An interesting experiment in Japan on clustering together a couple NEC SX-9 vector machines over a long distance
The Cyberscience Center, Tohoku University, the Cybermedia Center, Osaka University, National Institute of Informatics (NII) and NEC Corporation jointly announced today the successful demonstration of one of the world’s fastest vector supercomputing environments by creating a single virtual system through the connection of two remotely located vector supercomputers on NAREGI (National Research Grid Initiative) middleware developed by NII.
The endpoints are at Tohuku U with a 16 node SX-9 and Osaka U with 10 nodes, and are about 500 miles apart (rough estimate from a quick peek at Google maps). They are connected via SINET3 (Science Information NETwork 3), Japan’s first 40 Gbps with 63 edge and 12 core nodes. The network brought Japan’s first 40 Gbps lines between Tokyo, Nagoya, and Osaka.

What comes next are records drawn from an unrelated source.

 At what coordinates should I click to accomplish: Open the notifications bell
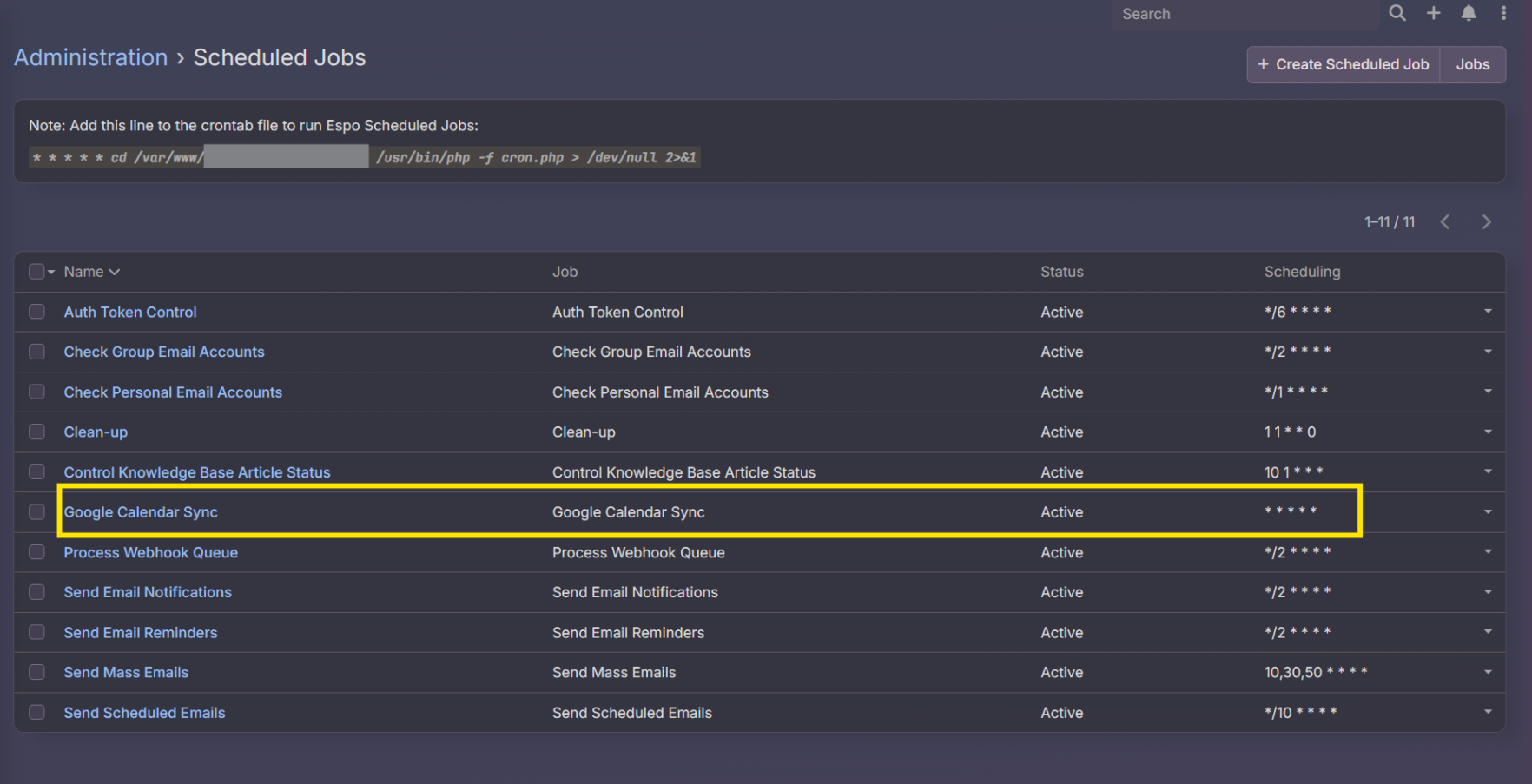click(1468, 13)
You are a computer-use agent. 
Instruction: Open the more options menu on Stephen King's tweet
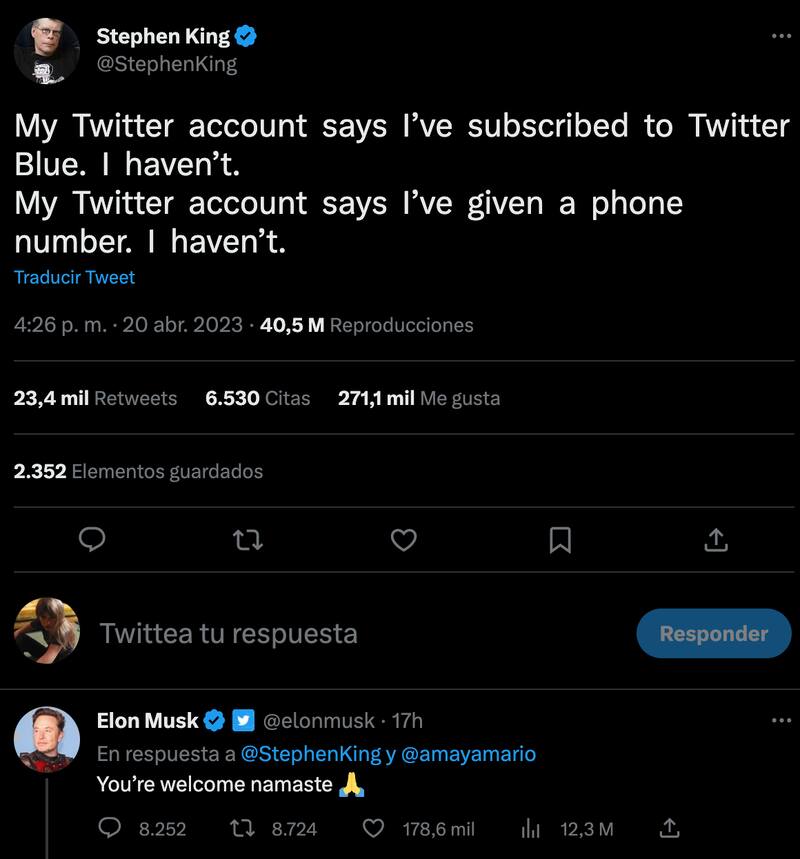coord(780,37)
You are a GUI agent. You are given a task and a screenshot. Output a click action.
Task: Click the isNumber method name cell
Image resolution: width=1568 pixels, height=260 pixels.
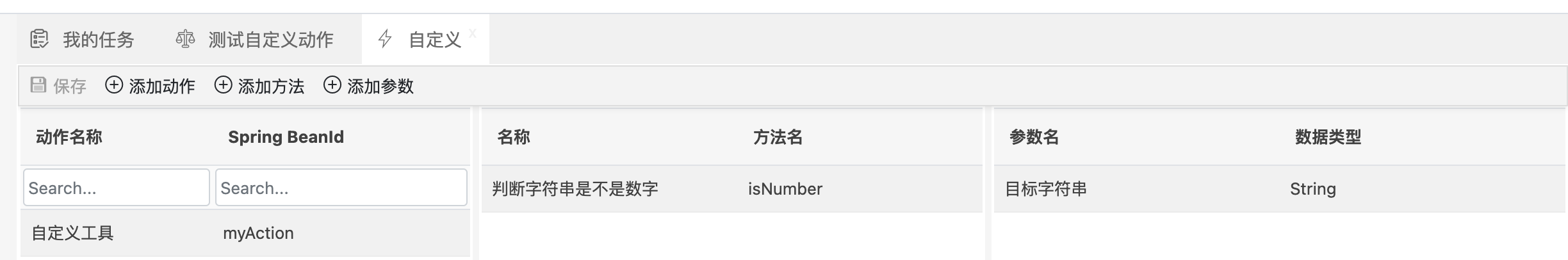click(785, 189)
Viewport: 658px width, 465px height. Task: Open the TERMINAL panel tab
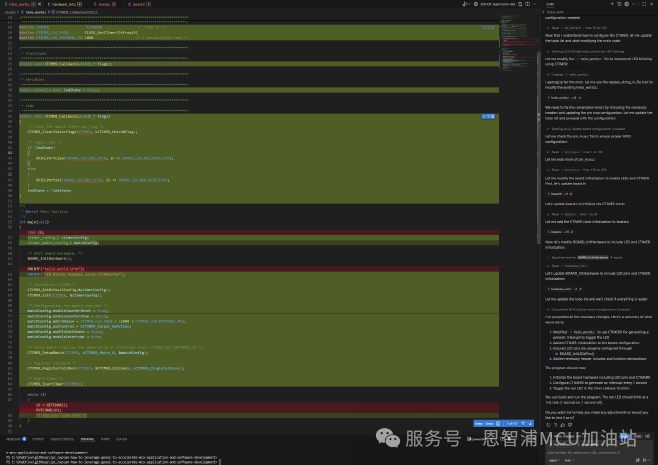(x=87, y=438)
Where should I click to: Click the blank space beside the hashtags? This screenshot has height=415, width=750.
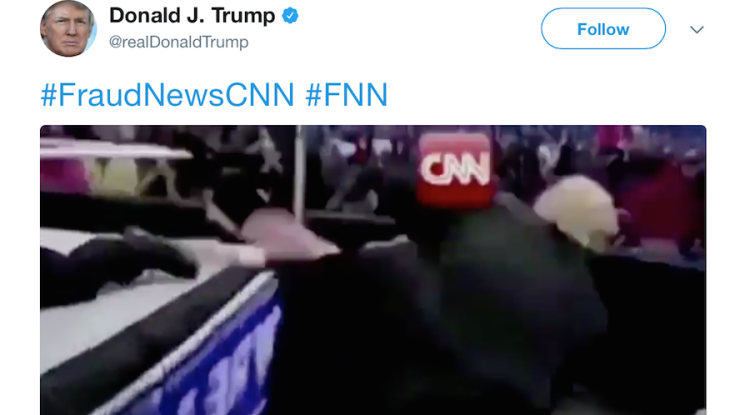pyautogui.click(x=547, y=95)
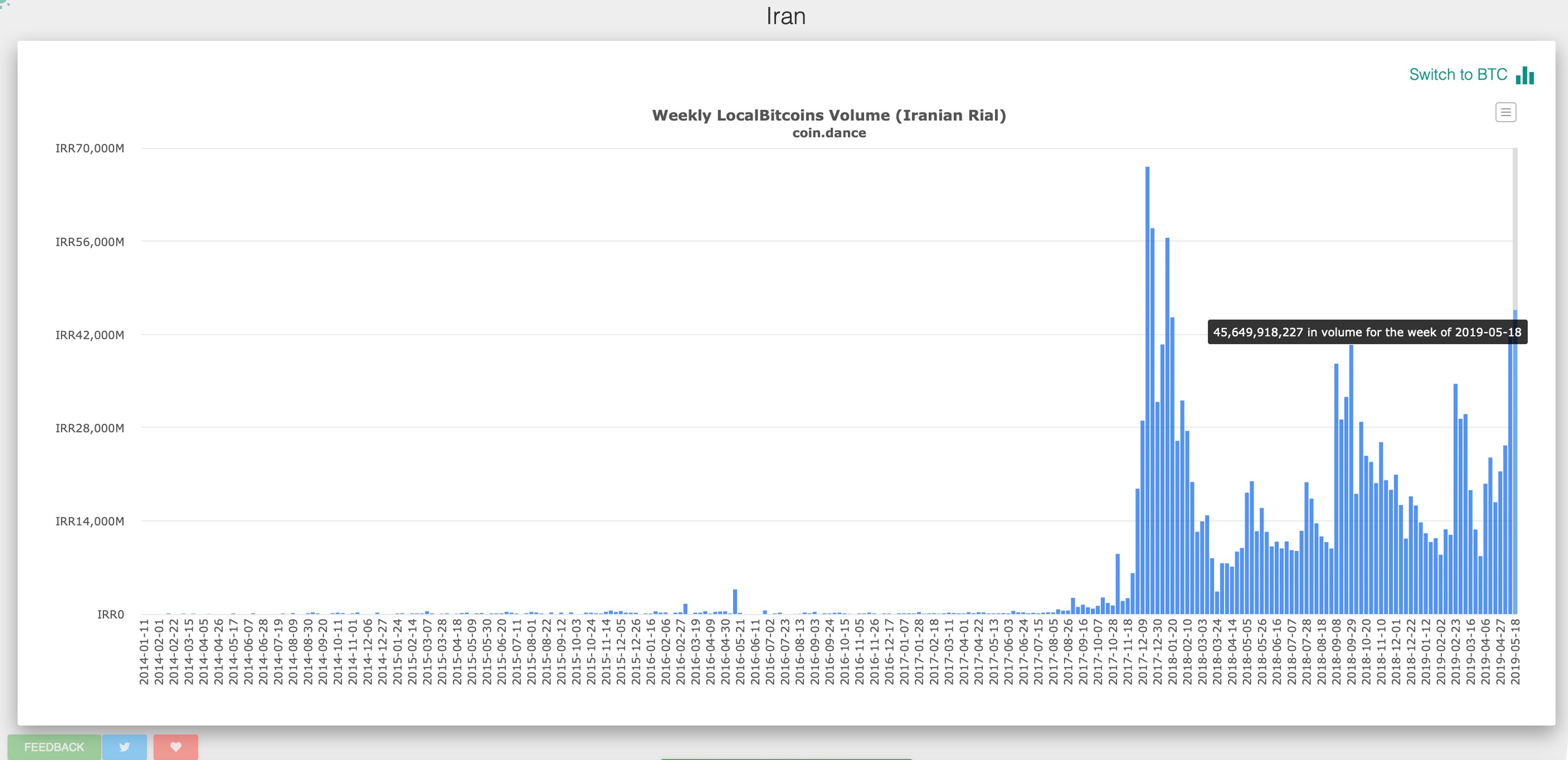This screenshot has width=1568, height=760.
Task: Click the red heart donate button
Action: point(176,747)
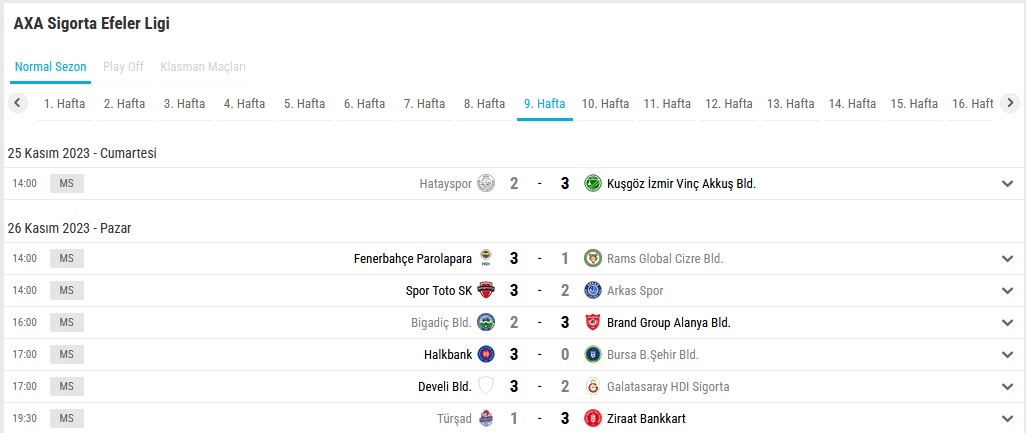Click the Fenerbahçe Parolapara team logo
This screenshot has width=1026, height=433.
click(486, 258)
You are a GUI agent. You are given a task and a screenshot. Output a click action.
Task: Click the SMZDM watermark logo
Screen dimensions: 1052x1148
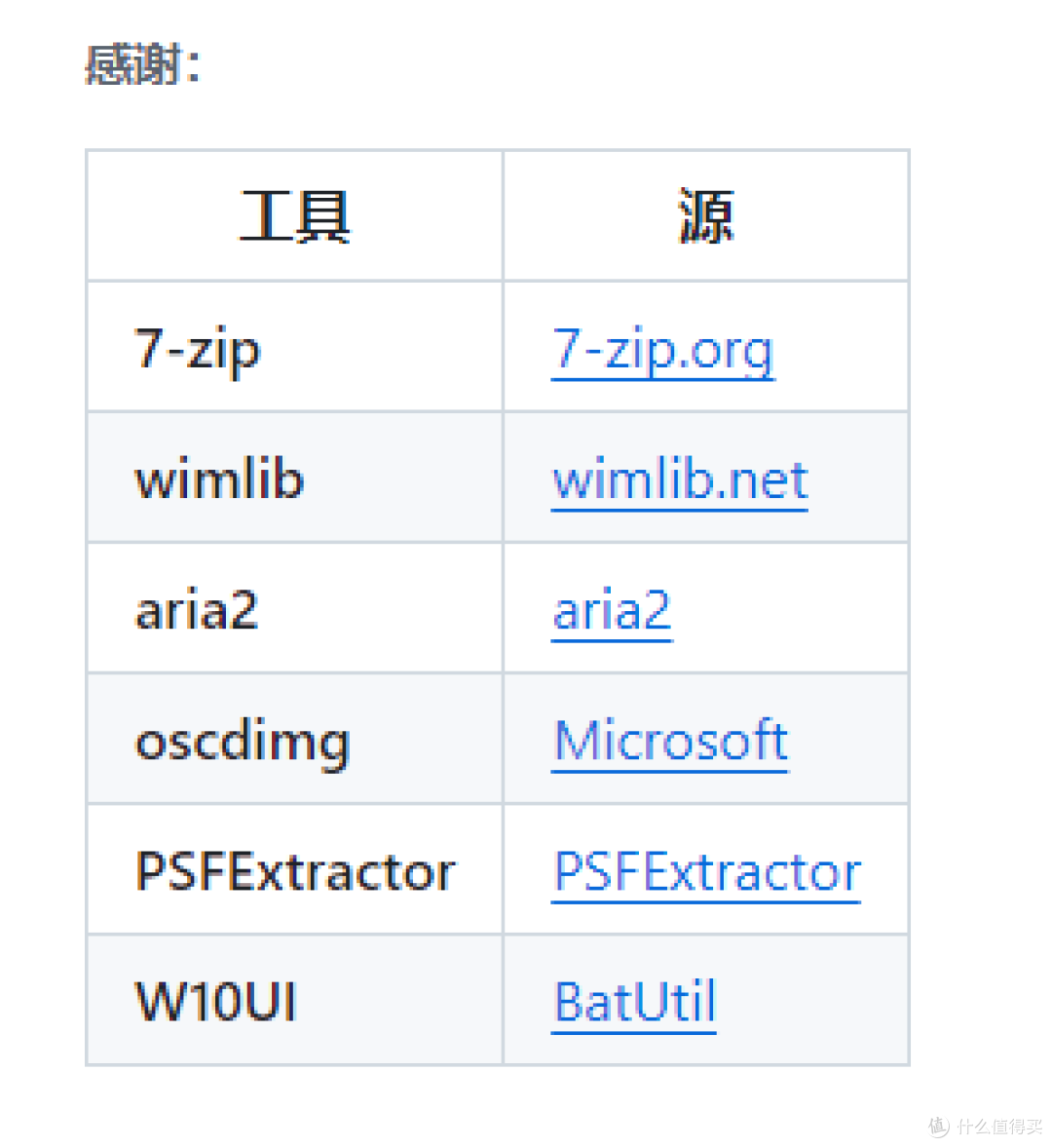tap(937, 1127)
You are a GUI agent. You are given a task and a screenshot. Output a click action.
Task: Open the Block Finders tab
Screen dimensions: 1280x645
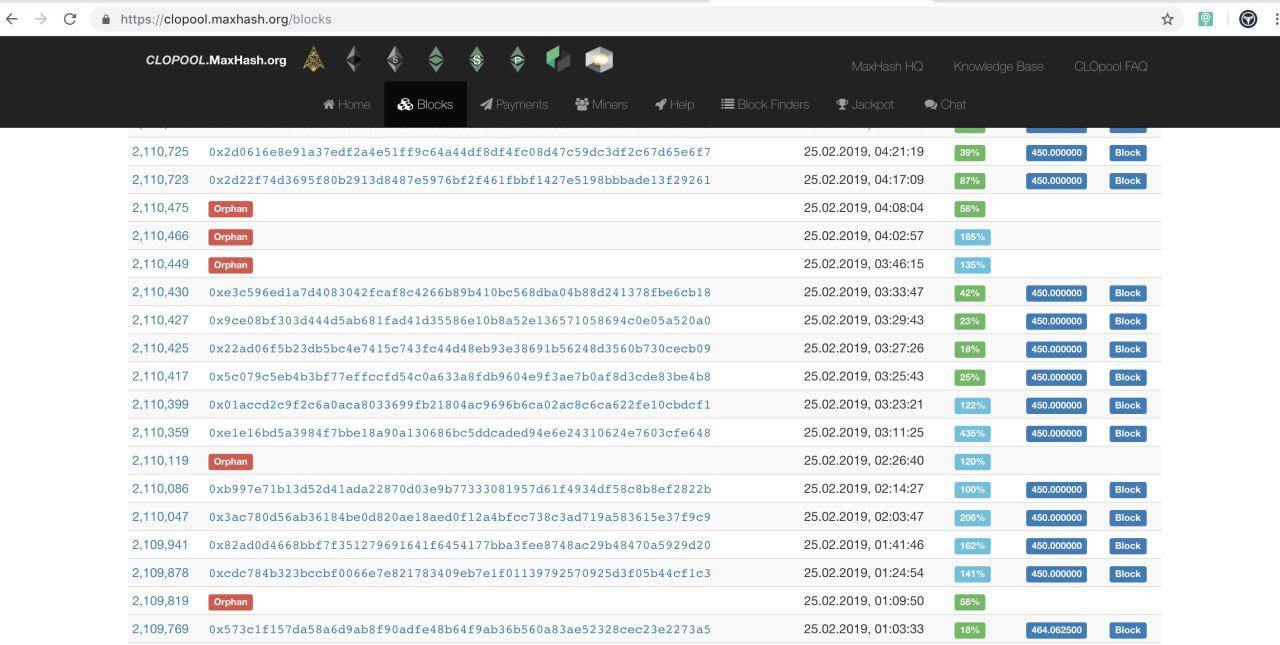point(765,105)
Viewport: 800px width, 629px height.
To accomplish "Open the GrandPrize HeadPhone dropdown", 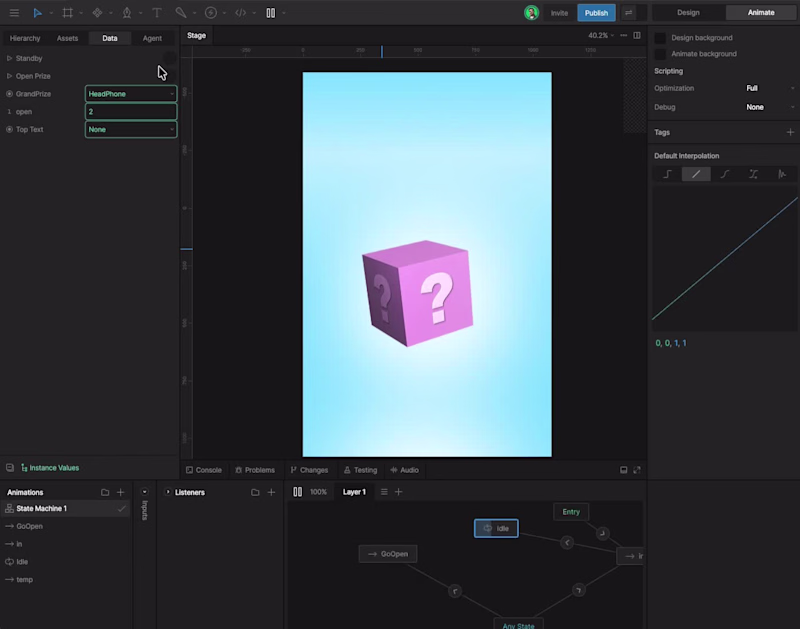I will [x=130, y=93].
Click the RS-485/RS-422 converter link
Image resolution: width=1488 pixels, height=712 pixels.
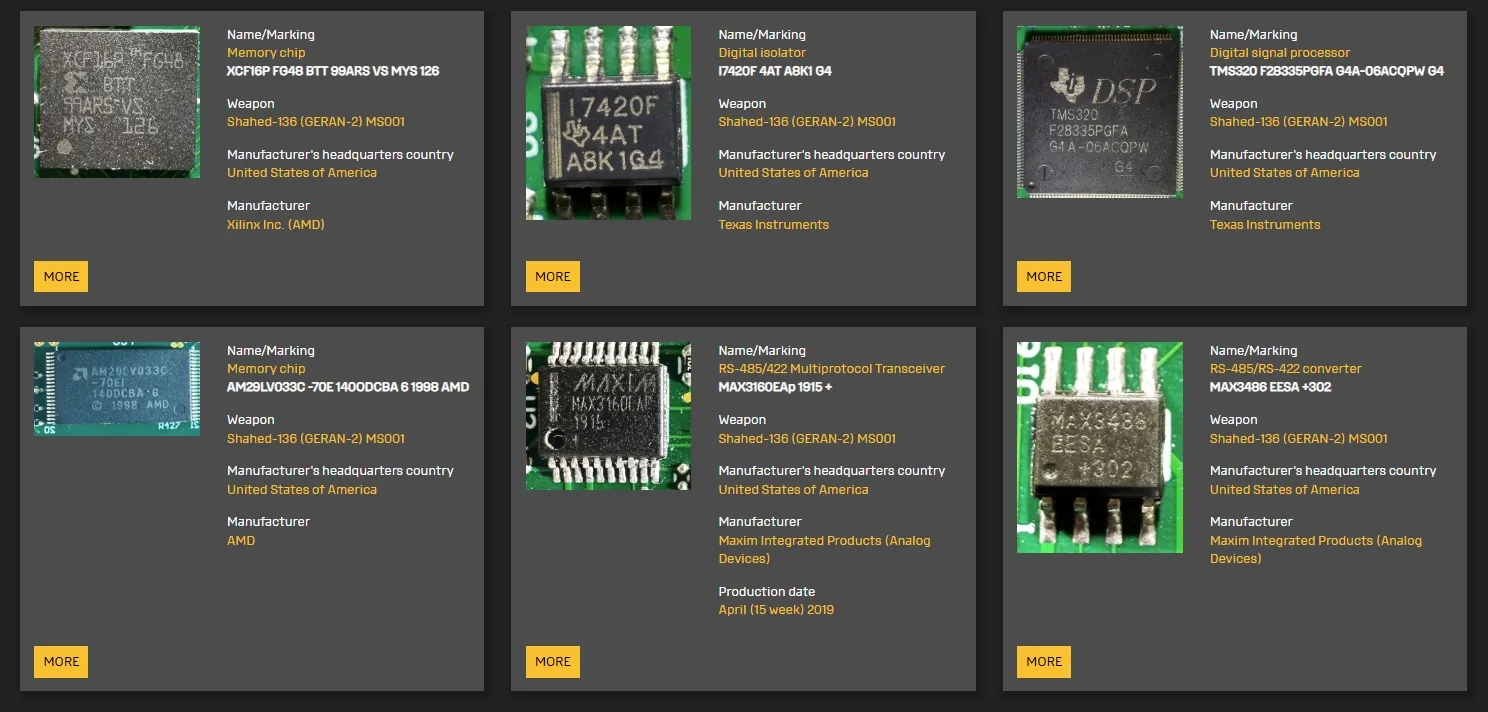(x=1285, y=369)
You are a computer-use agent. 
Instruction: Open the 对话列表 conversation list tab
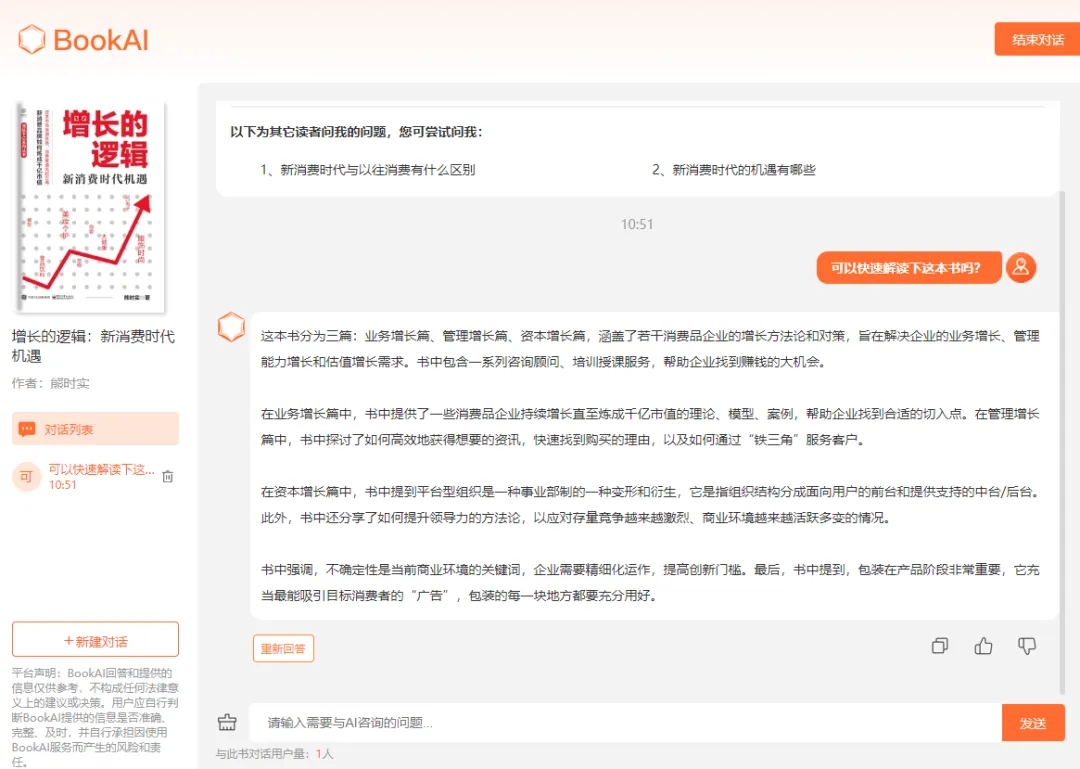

The software glue is the NAREGI middleware
NAREGI middleware enables large-scale computing resources at research and development centers scattered over a large area to be closely interconnected through high speed networks. These network connections can be viewed as a single massive virtual computer that efficiently implements large-scale parallel simulations, which were formerly difficult for individually isolated computer systems to carry out.
A new grid middleware component, the “GridVM for the SX Vector Computer,” was developed by enhancing the existing capabilities of the NAREGI middleware, such as job management, information provision and resource usage control. The enhanced GridVM maintains high compatibility with the local job scheduler (NQS) on the SX-9, which enables the efficient use of vector computing resources even in the grid environment. Moreover, it permits the co-existence of conventional (non-grid) jobs and grid jobs, allowing the computing center to provide a pioneering new cloud-computing service.